The budget will prioritise “efficiency growth” through three strategies:

  • no reduction in government investment budgets, including subsidies for economic support;
  • no increase in operational or recurring expenses, focusing on enhancing efficiency without increasing expenditures; and
  • no expansion of the workforce at government agencies.

She outlined the issues on Wednesday during a meeting with government agencies, state enterprises and public organisations to draft the fiscal 2026 expenditure framework, which is set at 3.78 trillion baht.

She urged all agencies to explore ways to reduce regular expenditures, noting that annual increases in such expenses create accumulated costs over time.

Ms Paetongtarn also addressed challenges facing Thailand, both domestic and international, such as environmental issues and climate change, while rising expenses outpace Thai incomes, leading to higher household debt.

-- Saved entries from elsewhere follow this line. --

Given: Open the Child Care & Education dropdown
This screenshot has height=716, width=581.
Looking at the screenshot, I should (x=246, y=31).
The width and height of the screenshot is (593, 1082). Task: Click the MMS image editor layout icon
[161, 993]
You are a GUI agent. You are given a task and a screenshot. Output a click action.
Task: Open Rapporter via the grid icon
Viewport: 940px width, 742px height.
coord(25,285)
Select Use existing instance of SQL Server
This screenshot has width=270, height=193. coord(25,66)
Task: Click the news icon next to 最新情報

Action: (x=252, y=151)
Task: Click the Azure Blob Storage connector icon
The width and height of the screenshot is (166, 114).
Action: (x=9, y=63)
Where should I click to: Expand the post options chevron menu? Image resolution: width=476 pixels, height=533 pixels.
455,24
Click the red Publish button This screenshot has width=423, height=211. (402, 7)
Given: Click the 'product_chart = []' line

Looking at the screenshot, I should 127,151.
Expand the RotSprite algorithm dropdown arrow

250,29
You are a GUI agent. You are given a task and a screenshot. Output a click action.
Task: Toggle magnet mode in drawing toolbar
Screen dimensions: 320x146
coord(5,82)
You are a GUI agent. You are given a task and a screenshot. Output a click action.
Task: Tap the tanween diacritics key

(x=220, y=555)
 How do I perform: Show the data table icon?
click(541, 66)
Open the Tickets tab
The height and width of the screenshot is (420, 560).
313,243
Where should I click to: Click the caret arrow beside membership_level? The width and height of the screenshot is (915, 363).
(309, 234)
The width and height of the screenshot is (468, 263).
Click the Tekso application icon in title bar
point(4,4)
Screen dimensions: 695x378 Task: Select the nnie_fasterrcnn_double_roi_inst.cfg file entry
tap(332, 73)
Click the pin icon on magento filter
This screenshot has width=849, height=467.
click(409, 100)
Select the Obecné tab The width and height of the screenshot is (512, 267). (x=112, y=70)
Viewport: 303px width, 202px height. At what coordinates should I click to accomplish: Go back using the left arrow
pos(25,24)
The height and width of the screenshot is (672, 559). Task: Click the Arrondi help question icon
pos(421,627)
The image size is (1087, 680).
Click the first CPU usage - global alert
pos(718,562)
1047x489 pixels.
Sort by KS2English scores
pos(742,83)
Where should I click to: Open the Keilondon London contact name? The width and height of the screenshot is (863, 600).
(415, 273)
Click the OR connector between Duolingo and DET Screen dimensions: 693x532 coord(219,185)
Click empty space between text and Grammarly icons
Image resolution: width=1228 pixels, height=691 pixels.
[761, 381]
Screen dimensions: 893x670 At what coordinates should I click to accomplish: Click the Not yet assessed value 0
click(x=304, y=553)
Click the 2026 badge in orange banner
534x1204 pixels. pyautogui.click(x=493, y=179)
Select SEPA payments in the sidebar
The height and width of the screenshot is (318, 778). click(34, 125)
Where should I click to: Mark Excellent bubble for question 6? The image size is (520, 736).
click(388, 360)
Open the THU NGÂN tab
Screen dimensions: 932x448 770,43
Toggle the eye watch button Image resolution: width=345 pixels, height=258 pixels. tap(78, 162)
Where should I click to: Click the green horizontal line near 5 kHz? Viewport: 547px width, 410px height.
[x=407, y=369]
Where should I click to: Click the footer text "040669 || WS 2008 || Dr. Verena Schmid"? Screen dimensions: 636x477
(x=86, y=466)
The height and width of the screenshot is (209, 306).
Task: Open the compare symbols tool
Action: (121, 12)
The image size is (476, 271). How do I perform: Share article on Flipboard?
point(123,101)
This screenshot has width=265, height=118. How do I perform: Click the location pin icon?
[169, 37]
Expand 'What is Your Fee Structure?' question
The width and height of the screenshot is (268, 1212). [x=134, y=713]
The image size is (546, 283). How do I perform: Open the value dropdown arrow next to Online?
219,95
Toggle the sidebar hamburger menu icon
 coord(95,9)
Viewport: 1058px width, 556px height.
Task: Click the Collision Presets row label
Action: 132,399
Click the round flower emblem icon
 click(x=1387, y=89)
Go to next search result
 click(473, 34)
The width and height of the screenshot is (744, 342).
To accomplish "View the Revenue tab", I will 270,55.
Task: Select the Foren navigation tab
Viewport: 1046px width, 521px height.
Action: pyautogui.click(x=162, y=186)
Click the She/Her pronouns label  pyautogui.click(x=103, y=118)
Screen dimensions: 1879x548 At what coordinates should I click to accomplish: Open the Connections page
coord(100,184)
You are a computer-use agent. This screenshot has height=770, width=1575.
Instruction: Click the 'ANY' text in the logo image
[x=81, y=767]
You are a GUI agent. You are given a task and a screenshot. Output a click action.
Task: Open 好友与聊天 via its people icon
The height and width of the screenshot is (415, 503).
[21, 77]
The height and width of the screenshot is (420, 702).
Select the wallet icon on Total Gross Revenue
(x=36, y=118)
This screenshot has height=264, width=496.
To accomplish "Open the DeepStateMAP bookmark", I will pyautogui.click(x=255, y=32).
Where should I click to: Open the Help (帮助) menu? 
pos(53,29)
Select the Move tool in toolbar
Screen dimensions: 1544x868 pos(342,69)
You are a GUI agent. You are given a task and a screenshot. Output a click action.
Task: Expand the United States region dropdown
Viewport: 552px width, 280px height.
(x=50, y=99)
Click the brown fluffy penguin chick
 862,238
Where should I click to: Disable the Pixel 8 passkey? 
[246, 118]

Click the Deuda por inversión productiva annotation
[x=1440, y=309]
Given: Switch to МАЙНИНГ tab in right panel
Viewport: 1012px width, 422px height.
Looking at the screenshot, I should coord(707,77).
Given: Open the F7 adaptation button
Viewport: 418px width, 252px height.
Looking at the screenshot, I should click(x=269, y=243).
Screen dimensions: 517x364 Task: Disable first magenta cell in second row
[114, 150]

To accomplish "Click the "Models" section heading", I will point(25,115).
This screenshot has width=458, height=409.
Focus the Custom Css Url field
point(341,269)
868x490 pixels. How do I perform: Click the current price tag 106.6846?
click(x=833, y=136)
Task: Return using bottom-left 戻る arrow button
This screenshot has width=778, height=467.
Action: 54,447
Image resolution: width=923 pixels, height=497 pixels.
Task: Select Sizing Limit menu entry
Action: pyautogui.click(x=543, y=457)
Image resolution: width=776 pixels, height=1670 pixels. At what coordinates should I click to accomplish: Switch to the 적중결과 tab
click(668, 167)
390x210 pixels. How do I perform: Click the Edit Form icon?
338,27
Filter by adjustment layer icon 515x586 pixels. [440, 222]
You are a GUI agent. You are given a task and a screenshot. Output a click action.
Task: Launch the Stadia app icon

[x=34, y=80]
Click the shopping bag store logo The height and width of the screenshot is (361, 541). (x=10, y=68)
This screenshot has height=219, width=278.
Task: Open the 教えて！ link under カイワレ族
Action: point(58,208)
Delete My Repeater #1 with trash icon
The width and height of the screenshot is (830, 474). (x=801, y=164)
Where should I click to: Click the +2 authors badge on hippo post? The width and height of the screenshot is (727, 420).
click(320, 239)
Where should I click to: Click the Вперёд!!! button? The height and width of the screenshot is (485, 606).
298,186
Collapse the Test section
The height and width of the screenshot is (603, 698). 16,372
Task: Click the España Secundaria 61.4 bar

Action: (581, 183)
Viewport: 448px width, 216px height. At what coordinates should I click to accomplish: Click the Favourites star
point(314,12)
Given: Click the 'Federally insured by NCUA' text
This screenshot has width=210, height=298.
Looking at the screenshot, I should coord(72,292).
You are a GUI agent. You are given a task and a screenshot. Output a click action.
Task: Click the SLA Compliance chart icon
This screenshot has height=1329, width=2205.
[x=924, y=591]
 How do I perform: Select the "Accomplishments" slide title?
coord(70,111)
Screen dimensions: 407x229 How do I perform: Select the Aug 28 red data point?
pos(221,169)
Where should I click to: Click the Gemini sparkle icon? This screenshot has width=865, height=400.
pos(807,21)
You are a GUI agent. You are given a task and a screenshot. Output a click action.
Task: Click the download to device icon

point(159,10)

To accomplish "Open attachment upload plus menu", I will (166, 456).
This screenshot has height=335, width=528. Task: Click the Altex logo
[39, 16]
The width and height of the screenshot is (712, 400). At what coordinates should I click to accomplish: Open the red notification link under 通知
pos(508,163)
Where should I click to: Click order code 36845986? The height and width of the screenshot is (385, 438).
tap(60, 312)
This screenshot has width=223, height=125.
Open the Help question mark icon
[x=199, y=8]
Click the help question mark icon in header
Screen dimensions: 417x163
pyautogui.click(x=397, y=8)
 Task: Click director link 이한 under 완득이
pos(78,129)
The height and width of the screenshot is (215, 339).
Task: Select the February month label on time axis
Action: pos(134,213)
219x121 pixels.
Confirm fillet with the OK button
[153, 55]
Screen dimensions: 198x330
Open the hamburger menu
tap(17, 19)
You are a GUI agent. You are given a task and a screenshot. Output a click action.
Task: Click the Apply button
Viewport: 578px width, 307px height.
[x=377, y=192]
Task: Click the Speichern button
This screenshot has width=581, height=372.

The business sector faces liquidity issues.

In response, she said the government has implemented debt relief measures through projects like “You Fight, We Help” and soft loans for SMEs, as well as a 10,000-baht cash handout for Thai citizens.

In the economically vital tourism industry, Ms Paetongtarn said foreign arrivals this year are expected to match the 2019 record of nearly 40 million, which would be an increase of about 14% from an estimated 35 million in 2024.

In the first 12 days of the new year, 1.3 million foreign tourists visited Thailand, generating 66 billion baht in revenue, according to the Ministry of Tourism and Sports Ministry.

The tourism sector is projected to contribute around 3.3 trillion baht to the economy this year, said Ms Paetongtarn.

She also acknowledged the heavy burden of energy costs on Thais, saying that the government plans to restructure electricity pricing.

To attract foreign investment, the premier stressed the need to prepare the workforce for modern industries. Ms Paetongtarn called for a review of investment-related rules and regulations, many of which are 20-30 years old, to better align with global changes. Relevant agencies have been instructed to revise these rules to improve ease of doing business.

She highlighted the government’s medium-term fiscal framework for 2026-29, approved by the cabinet late last year, with the following directives:

  • The Ministry of Finance must enhance revenue collection efficiency compared with countries with similar-sized economies;
  • Agencies should spend efficiently and request only necessary funds;
  • State agencies with accumulated income must prioritise these funds for investments or seek alternative financing sources, such as loans or public-private partnerships, to reduce the government’s fiscal burden;
  • Government agencies must expedite the disbursement of investment budgets.

Ms Paetongtarn plans to participate in the World Economic Forum in Davos, Switzerland next week. The forum includes a platform for new leaders to introduce themselves and present Thailand’s readiness to investors.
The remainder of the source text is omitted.